- hiba atallah
- 2 days ago
- 2 min read

Walk through the old markets of Damascus, and you will see them hanging like captured light – cloths embroidered with gold and silver threads, their motifs curling in perfect harmony. These are Aghabani fabrics, known across Syria and beyond, yet their story runs deeper than market stalls and table settings.
Aghabani is not just embroidery.It is a blueprint of heritage.

It begins with a simple cloth – cotton, silk, or organza. Onto this, artisans stamp patterns using carved woodblocks dipped in washable blue ink. The process is meticulous: each block pressed firmly, leaving behind designs of roses, almonds, clocks, arabesques, and vine scrolls. These motifs are not mere decorations; they are visual languages telling stories of Damascus gardens, Ottoman courts, and village feasts.
Then the real magic begins. The printed outlines are handed to embroiderers who bring them alive with threads of gold, silver, or soft white viscose. They use chain stitch embroidery, layering each loop until the motifs seem to float above the cloth, catching light with every movement.
Historically, Aghabani was reserved for nobility and scholars. Its shine adorned wedding garments, ceremonial robes, and home textiles that marked celebrations. But over time, it found its place on tables and cushions, in wardrobes and trousseaus, becoming part of daily life while never losing its air of prestige.

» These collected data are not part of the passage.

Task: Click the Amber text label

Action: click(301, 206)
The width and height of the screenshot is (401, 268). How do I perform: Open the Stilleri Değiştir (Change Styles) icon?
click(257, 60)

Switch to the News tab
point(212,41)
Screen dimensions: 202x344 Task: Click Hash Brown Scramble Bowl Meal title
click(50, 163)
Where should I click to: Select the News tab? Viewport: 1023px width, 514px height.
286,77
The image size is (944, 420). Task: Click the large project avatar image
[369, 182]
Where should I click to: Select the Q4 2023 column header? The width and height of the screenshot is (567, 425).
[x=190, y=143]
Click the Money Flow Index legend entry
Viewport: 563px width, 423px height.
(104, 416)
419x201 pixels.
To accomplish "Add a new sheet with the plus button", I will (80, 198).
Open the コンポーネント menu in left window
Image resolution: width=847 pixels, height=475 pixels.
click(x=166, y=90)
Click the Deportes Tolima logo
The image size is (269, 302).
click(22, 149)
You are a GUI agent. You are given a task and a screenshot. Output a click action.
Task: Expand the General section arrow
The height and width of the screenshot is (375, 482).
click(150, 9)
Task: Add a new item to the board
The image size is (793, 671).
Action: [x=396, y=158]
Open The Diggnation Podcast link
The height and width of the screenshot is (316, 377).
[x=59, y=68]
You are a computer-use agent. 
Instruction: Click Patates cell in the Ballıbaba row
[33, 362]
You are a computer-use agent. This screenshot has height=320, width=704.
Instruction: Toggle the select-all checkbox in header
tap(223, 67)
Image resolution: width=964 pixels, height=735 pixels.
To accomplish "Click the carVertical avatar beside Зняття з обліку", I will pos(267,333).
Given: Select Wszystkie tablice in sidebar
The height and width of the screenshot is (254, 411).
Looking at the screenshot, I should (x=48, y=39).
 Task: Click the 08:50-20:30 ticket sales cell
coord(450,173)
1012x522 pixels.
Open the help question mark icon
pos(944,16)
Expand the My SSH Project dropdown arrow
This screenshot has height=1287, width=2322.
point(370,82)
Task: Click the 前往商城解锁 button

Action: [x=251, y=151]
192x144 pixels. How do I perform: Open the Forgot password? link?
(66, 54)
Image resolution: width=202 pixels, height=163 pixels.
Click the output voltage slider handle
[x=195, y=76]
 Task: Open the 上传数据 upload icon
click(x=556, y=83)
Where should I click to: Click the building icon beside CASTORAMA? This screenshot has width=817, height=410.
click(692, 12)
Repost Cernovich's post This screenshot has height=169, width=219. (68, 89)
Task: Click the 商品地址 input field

Its roots run especially deep in Duma, a town northeast of Damascus. Here, families passed the craft down like an heirloom. Embroidery machines were part of dowries. Stitches were counted like days, marking time not in hours but in patterns completed and pieces delivered. Entire generations grew up listening to the hum of machines and the quiet concentration of mothers and aunts at work.
Then war came. Homes were abandoned, machines left behind, threads cut short.
For a while, Aghabani embroidery teetered on the edge of disappearance. But heritage, like a resilient vine, finds a way. Many artisans smuggled out their machines, restarting their work in neighbouring villages or in Damascus itself. When Duma reopened in 2018, they returned, bringing with them not just cloth and thread, but a craft that had refused to die.
Today, each Aghabani piece you see carries this journey – from Ottoman courts to village homes, from conflict zones back to markets. It carries centuries of design innovation, colour theory, and textile science. It carries lessons in geometry, patience, and quiet perseverance.
Heritage is not static. It breathes, migrates, falters, and rises again – just like Aghabani embroidery.
At There to Wear, we honour this craft not as a relic of the past but as a living art – a design language that continues to evolve, adapt, and adorn life with meaning.
Because when you run your hand over its golden threads, you touch more than beauty.You touch a story that refused to fade.